- OBJECTIVE 1
Translate this sentence from the article on the zirconium-rich star into Spanish: "The strange star also has far more than the usual amounts of other elements like strontium, germanium and yttrium, they added."
- OBJECTIVE 2
In the article on the zirconium-rich star, reproduce word for word the part that opens with the words containing "Space.com (December 7, 2010)" and closes with "yttrium, they added.".

─── TEXT SHOWN ───

Twinkle, Twinkle - - - Like a Zircon in the Sky

"Distant Star Enveloped By Ingredients for Fake Diamonds "
Space.com (December 7, 2010)

"A faraway star sparkles with the largest amount of zirconium — the stuff fake diamonds are made from — ever seen, according to a new study.

"The star has about 10,000 times more zirconium than our sun, in a form never recorded by astronomers before, researchers said. The strange star also has far more than the usual amounts of other elements like strontium, germanium and yttrium, they added.

" 'The huge excess of zirconium was a complete surprise,' the study's lead author, Naslim Neelamkodan, from Northern Ireland's Armagh Observatory, said in a statement. 'We had no reason to think this star was more peculiar than any other faint blue star discovered so far.'

"The researchers estimate that the zirconium cloud layer on the star weighs about 4 billion tons, or 4,000 times the world's annual production of zirconium...."

─── STORED DATA ───

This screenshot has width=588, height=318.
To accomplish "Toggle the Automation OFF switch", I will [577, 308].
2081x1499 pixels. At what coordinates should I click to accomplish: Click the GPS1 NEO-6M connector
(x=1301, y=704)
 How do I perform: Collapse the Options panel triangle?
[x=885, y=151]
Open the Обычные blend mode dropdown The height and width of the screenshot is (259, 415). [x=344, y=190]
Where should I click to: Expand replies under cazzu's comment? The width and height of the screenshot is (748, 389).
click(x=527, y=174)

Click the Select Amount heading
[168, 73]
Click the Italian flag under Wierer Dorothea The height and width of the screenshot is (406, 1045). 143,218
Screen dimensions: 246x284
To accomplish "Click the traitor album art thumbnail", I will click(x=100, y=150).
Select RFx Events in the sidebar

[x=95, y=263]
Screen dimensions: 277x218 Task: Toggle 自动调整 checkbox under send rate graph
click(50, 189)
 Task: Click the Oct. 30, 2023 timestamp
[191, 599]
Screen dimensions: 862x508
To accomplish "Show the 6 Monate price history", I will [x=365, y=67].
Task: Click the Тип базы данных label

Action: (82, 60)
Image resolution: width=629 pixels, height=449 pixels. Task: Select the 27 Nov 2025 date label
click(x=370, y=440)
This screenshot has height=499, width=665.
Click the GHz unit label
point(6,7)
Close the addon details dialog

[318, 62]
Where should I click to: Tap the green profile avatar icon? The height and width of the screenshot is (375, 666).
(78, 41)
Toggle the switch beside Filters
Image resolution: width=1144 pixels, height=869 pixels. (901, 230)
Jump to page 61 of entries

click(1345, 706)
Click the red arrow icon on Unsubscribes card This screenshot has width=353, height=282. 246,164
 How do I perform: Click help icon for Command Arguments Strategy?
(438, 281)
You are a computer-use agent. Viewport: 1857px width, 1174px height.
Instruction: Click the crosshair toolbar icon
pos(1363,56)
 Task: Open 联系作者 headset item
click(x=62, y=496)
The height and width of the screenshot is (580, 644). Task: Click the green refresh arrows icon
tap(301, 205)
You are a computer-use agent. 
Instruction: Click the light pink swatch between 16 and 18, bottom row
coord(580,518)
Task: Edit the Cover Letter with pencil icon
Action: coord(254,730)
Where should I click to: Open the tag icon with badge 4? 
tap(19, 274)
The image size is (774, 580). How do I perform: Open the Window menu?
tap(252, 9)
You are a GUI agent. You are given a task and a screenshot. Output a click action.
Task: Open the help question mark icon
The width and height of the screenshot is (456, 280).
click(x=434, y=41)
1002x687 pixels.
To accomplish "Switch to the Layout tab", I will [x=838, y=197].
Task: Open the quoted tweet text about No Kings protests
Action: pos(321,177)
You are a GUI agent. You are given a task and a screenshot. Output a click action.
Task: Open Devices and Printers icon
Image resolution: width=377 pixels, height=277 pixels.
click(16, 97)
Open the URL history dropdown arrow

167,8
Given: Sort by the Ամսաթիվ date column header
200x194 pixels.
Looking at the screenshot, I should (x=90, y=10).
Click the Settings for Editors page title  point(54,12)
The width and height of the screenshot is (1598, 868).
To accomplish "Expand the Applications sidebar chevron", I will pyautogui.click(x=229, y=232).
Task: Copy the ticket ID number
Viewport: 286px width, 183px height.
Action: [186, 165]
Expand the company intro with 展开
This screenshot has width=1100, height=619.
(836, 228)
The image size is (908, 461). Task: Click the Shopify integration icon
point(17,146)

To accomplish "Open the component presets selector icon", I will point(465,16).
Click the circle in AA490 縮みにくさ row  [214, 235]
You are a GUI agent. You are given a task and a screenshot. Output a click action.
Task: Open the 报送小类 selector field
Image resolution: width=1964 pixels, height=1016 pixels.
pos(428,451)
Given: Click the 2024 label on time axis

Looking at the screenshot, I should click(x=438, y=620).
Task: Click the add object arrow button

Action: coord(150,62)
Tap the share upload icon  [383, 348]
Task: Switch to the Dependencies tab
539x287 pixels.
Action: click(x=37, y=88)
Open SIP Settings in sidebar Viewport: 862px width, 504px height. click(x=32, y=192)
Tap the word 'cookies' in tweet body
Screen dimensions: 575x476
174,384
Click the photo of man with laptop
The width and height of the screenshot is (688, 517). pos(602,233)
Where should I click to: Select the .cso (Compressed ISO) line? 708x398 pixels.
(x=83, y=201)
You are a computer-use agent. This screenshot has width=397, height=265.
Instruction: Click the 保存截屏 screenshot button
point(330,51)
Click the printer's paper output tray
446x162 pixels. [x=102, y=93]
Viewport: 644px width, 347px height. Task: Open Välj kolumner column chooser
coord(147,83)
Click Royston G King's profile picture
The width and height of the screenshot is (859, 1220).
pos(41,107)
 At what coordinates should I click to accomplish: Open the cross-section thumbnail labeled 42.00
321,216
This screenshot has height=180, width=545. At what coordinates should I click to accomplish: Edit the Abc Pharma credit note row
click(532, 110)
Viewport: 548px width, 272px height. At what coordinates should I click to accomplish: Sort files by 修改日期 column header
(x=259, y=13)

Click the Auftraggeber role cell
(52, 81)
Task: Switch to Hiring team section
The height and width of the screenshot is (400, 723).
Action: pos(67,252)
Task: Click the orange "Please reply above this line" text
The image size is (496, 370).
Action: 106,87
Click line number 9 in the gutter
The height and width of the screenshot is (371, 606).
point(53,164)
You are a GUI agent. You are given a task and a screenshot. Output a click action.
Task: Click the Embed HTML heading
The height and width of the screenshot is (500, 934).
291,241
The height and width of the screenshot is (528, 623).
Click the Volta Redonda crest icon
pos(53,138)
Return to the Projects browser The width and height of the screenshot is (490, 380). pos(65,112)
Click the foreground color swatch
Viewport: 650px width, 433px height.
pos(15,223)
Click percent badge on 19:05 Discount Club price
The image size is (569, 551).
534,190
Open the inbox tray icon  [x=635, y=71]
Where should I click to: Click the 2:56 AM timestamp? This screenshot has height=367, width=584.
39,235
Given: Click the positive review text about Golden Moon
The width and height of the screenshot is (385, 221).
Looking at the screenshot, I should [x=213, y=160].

───

- RIGHT ANSWER 1
La extraña estrella también tiene cantidades muy superiores a las habituales de otros elementos como el estroncio, el germanio y el itrio, añadieron.

- RIGHT ANSWER 2
Space.com (December 7, 2010)

"A faraway star sparkles with the largest amount of zirconium — the stuff fake diamonds are made from — ever seen, according to a new study.

"The star has about 10,000 times more zirconium than our sun, in a form never recorded by astronomers before, researchers said. The strange star also has far more than the usual amounts of other elements like strontium, germanium and yttrium, they added.